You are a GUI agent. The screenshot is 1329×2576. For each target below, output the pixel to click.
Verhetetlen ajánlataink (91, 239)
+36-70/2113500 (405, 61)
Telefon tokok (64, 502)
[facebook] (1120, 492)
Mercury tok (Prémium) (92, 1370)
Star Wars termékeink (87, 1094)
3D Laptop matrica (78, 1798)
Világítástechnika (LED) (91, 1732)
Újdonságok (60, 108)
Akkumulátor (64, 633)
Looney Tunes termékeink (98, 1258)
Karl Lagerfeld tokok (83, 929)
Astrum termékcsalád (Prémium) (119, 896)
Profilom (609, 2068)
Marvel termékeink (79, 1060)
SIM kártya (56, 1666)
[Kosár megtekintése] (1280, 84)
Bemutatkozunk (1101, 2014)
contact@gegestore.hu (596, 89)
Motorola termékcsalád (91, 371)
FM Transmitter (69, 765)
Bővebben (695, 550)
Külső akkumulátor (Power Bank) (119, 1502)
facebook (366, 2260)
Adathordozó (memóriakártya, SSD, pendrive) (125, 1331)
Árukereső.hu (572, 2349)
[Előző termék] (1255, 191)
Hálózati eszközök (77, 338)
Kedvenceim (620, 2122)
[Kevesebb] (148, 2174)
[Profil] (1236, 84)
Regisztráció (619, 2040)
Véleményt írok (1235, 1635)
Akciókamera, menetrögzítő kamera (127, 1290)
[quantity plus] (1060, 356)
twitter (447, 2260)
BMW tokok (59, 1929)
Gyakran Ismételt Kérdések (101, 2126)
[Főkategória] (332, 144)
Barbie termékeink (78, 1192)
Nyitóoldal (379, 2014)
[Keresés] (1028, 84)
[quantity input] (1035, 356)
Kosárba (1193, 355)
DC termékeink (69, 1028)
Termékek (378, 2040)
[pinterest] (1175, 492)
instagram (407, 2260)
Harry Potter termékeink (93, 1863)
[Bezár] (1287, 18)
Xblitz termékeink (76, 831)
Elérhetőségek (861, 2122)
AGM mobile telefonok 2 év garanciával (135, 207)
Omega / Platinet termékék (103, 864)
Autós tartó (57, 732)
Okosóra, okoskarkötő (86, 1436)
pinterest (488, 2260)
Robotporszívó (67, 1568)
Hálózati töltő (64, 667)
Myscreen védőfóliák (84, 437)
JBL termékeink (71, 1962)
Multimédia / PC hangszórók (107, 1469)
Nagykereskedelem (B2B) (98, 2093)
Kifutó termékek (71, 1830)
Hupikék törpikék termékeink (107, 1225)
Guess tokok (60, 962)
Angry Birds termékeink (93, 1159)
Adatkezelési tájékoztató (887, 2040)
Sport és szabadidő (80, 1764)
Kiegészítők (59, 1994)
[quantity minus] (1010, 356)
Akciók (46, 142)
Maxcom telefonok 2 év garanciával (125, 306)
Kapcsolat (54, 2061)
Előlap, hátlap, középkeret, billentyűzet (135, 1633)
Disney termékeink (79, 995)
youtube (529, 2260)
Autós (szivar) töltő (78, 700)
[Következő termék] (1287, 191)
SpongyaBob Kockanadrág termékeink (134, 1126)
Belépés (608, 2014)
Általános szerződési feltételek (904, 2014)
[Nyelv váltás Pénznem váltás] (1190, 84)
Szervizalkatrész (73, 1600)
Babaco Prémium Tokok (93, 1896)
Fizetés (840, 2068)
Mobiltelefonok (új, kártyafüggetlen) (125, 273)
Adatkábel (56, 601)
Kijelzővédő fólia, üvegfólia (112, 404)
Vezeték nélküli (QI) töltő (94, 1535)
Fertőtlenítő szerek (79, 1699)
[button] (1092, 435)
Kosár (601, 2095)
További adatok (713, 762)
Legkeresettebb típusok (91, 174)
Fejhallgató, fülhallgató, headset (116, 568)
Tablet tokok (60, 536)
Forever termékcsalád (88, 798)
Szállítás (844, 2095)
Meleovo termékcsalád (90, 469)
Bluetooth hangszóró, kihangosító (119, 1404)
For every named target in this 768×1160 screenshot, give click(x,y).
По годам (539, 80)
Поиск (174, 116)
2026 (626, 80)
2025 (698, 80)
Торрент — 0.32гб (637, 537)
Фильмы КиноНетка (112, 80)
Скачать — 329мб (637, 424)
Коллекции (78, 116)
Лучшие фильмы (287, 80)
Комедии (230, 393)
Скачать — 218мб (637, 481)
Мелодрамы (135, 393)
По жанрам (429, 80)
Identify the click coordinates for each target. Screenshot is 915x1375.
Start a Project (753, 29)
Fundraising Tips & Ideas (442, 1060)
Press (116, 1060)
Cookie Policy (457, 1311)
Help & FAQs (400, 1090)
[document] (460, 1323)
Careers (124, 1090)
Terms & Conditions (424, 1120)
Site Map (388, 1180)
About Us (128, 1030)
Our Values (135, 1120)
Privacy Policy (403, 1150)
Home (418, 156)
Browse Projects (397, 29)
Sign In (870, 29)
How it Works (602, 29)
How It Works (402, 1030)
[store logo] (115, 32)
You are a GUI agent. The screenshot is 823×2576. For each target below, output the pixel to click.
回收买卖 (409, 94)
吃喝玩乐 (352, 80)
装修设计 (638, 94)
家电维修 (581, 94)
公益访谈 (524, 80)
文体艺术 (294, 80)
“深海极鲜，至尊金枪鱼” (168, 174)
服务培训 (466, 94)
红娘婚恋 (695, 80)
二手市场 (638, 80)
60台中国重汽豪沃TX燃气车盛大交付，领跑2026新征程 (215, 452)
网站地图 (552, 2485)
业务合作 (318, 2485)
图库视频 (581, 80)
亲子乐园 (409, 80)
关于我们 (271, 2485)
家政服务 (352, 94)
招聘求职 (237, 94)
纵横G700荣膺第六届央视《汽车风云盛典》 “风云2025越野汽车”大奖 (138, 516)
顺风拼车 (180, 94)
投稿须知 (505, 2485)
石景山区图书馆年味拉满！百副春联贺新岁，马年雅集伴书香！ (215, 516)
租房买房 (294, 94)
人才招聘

- [TASK BRIEF]: Reproduce the whole listing above, line by line, without changing anything.

- [WRITTEN ANSWER]:
You are a GUI agent. The screenshot is 1329×2576. For each target below, output the pixel to click.
Verhetetlen ajánlataink (91, 239)
+36-70/2113500 (405, 61)
Telefon tokok (64, 502)
[facebook] (1120, 492)
Mercury tok (Prémium) (92, 1370)
Star Wars termékeink (87, 1094)
3D Laptop matrica (78, 1798)
Világítástechnika (LED) (91, 1732)
Újdonságok (60, 108)
Akkumulátor (64, 633)
Looney Tunes termékeink (98, 1258)
Karl Lagerfeld tokok (83, 929)
Astrum termékcsalád (Prémium) (119, 896)
Profilom (609, 2068)
Marvel termékeink (79, 1060)
SIM kártya (56, 1666)
[Kosár megtekintése] (1280, 84)
Bemutatkozunk (1101, 2014)
contact@gegestore.hu (596, 89)
Motorola termékcsalád (91, 371)
FM Transmitter (69, 765)
Bővebben (695, 550)
Külső akkumulátor (Power Bank) (119, 1502)
facebook (366, 2260)
Adathordozó (memóriakártya, SSD, pendrive) (125, 1331)
Árukereső.hu (572, 2349)
[Előző termék] (1255, 191)
Hálózati eszközök (77, 338)
Kedvenceim (620, 2122)
[Kevesebb] (148, 2174)
[Profil] (1236, 84)
Regisztráció (619, 2040)
Véleményt írok (1235, 1635)
Akciókamera, menetrögzítő kamera (127, 1290)
[quantity plus] (1060, 356)
twitter (447, 2260)
BMW tokok (59, 1929)
Gyakran Ismételt Kérdések (101, 2126)
[Főkategória] (332, 144)
Barbie termékeink (78, 1192)
Nyitóoldal (379, 2014)
[Keresés] (1028, 84)
[quantity input] (1035, 356)
Kosárba (1193, 355)
DC termékeink (69, 1028)
Termékek (378, 2040)
[pinterest] (1175, 492)
instagram (407, 2260)
Harry Potter termékeink (93, 1863)
[Bezár] (1287, 18)
Xblitz termékeink (76, 831)
Elérhetőségek (861, 2122)
AGM mobile telefonok 2 év garanciával (135, 207)
Omega / Platinet termékék (103, 864)
Autós tartó (57, 732)
Okosóra, okoskarkötő (86, 1436)
pinterest (488, 2260)
Robotporszívó (67, 1568)
Hálózati töltő (64, 667)
Myscreen védőfóliák (84, 437)
JBL termékeink (71, 1962)
Multimédia / PC hangszórók (107, 1469)
Nagykereskedelem (B2B) (98, 2093)
Kifutó termékek (71, 1830)
Hupikék törpikék termékeink (107, 1225)
Guess tokok (60, 962)
Angry Birds termékeink (93, 1159)
Adatkezelési tájékoztató (887, 2040)
Sport és szabadidő (80, 1764)
Kiegészítők (59, 1994)
[quantity minus] (1010, 356)
Akciók (46, 142)
Maxcom telefonok 2 év garanciával (125, 306)
Kapcsolat (54, 2061)
Előlap, hátlap, középkeret, billentyűzet (135, 1633)
Disney termékeink (79, 995)
youtube (529, 2260)
Autós (szivar) töltő (78, 700)
[Következő termék] (1287, 191)
SpongyaBob Kockanadrág termékeink (134, 1126)
Belépés (608, 2014)
Általános szerződési feltételek (904, 2014)
[Nyelv váltás Pénznem váltás] (1190, 84)
Szervizalkatrész (73, 1600)
Babaco Prémium Tokok (93, 1896)
Fizetés (840, 2068)
Mobiltelefonok (új, kártyafüggetlen) (125, 273)
Adatkábel (56, 601)
Kijelzővédő fólia, üvegfólia (112, 404)
Vezeték nélküli (QI) töltő (94, 1535)
Fertőtlenítő szerek (79, 1699)
[button] (1092, 435)
Kosár (601, 2095)
További adatok (713, 762)
Legkeresettebb típusok (91, 174)
Fejhallgató, fülhallgató, headset (116, 568)
Tablet tokok (60, 536)
Forever termékcsalád (88, 798)
Szállítás (844, 2095)
Meleovo termékcsalád (90, 469)
Bluetooth hangszóró, kihangosító (119, 1404)
For every named target in this 768×1160 screenshot, give click(x,y).
По годам (539, 80)
Поиск (174, 116)
2026 (626, 80)
2025 (698, 80)
Торрент — 0.32гб (637, 537)
Фильмы КиноНетка (112, 80)
Скачать — 329мб (637, 424)
Коллекции (78, 116)
Лучшие фильмы (287, 80)
Комедии (230, 393)
Скачать — 218мб (637, 481)
Мелодрамы (135, 393)
По жанрам (429, 80)
Identify the click coordinates for each target. Screenshot is 915x1375.
Start a Project (753, 29)
Fundraising Tips & Ideas (442, 1060)
Press (116, 1060)
Cookie Policy (457, 1311)
Help & FAQs (400, 1090)
[document] (460, 1323)
Careers (124, 1090)
Terms & Conditions (424, 1120)
Site Map (388, 1180)
About Us (128, 1030)
Our Values (135, 1120)
Privacy Policy (403, 1150)
Home (418, 156)
Browse Projects (397, 29)
Sign In (870, 29)
How it Works (602, 29)
How It Works (402, 1030)
[store logo] (115, 32)
You are a GUI agent. The screenshot is 823×2576. For each target below, output the pixel to click.
回收买卖 (409, 94)
吃喝玩乐 (352, 80)
装修设计 (638, 94)
家电维修 (581, 94)
公益访谈 (524, 80)
文体艺术 (294, 80)
“深海极鲜，至尊金枪鱼” (168, 174)
服务培训 (466, 94)
红娘婚恋 (695, 80)
二手市场 (638, 80)
60台中国重汽豪沃TX燃气车盛大交付，领跑2026新征程 (215, 452)
网站地图 (552, 2485)
业务合作 (318, 2485)
图库视频 (581, 80)
亲子乐园 (409, 80)
关于我们 (271, 2485)
家政服务 (352, 94)
招聘求职 (237, 94)
纵横G700荣膺第六届央视《汽车风云盛典》 “风云2025越野汽车”大奖 (138, 516)
顺风拼车 (180, 94)
投稿须知 (505, 2485)
石景山区图书馆年味拉满！百副春联贺新岁，马年雅集伴书香！ (215, 516)
租房买房 (294, 94)
人才招聘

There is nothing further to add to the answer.